Sunday 3 April 2011

I Want

I’ve been writing this blog for three years now (can you believe it?!). In all that time I’ve focussed on meeting guy, looking for that significant other and having my fun along the way.


Actually getting that long term relationship has in many ways presented a more difficult transition than coming out. It means reconciling all the things I was doing with my life before I came out with my well established sexuality, and concentrating on life goals again wider than catching up with who I am.

It is actually a little surprising, in a nice way, that the end result of a fair amount of work, regret, trial and error is a perfectly ordinary life. I’m engaged. I have a car; a goldfish; an office based job.

But... ah yes there it is Gentle Reader, the but that prevents the Cheerful Fairy being truly cheerful.

I have had some real challenges in other areas of my life recently, primarily with work. At the end of March next year the organisation I work for will cease to exist, and as matters stand I will be made redundant. The job is really very challenging; running an office of about 30 people, many of whom are very senior, and supervising directly a significant proportion of the rest. Now, the organisation I work for has moved me from role to role when difficult projects needed someone with my dubious talent. My current role is, though, the first in a long time of business-as-usual. There’s a huge amount of work and I’ve needed to develop skills in a host of new areas... and to cut a long story short it is often unpleasant and difficult, requiring long hours working evenings and weekends just to keep up.

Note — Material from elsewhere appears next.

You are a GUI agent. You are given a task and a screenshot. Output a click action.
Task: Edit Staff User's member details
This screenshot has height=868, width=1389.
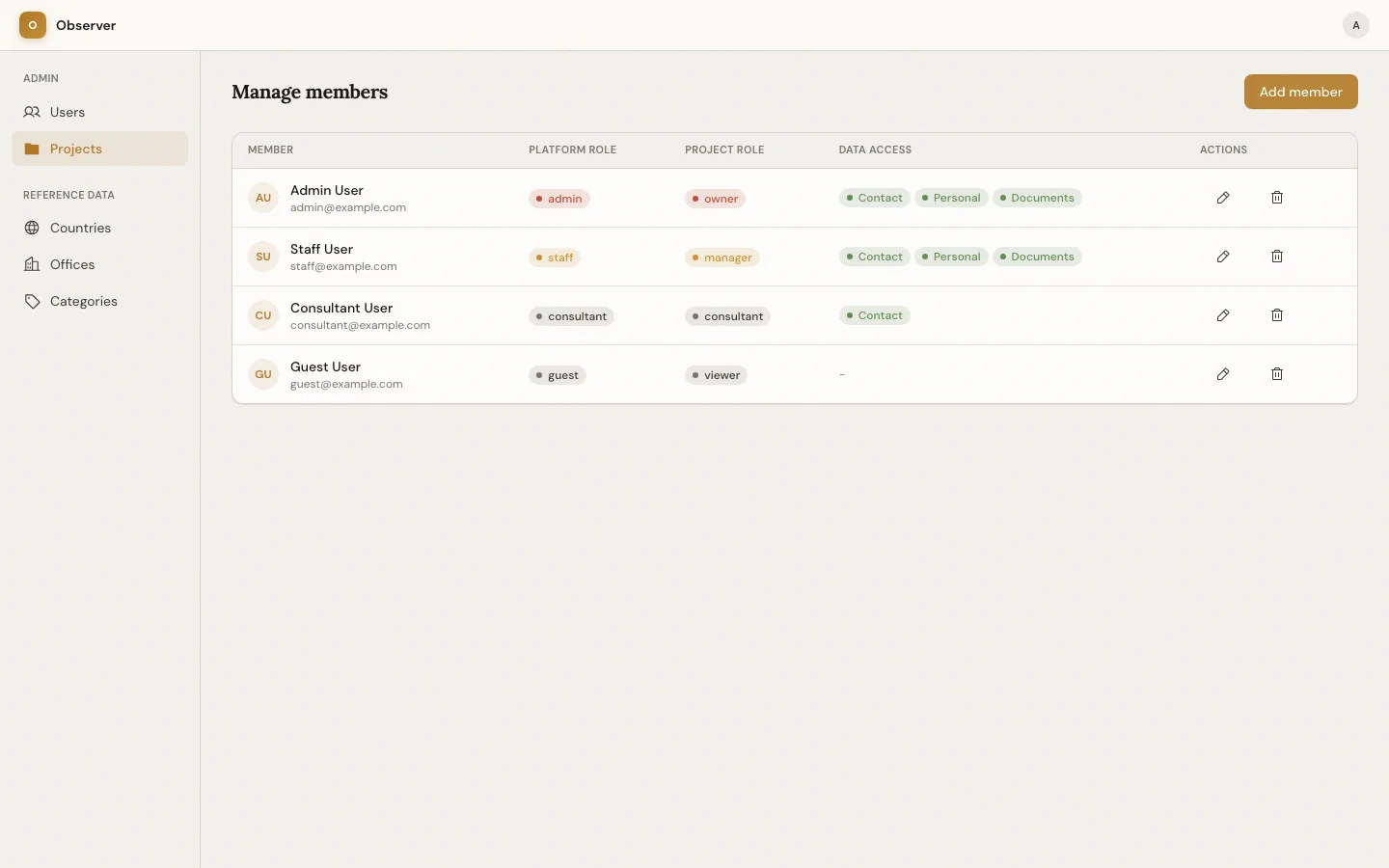1223,257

On the positive side I was promoted into the role based on my achievements elsewhere and I have achieved some significant successes, so it’s not all doom-and-gloom. And it has opened up a whole new career avenue, which is invaluable.

The key I think going forward, is to couch things in terms of what I want

Even writing it I hesitate, not wanting to come across as selfish – I have normally defined my career successes in terms of how well I have helped others. But there we are; it’s time to think about what I want.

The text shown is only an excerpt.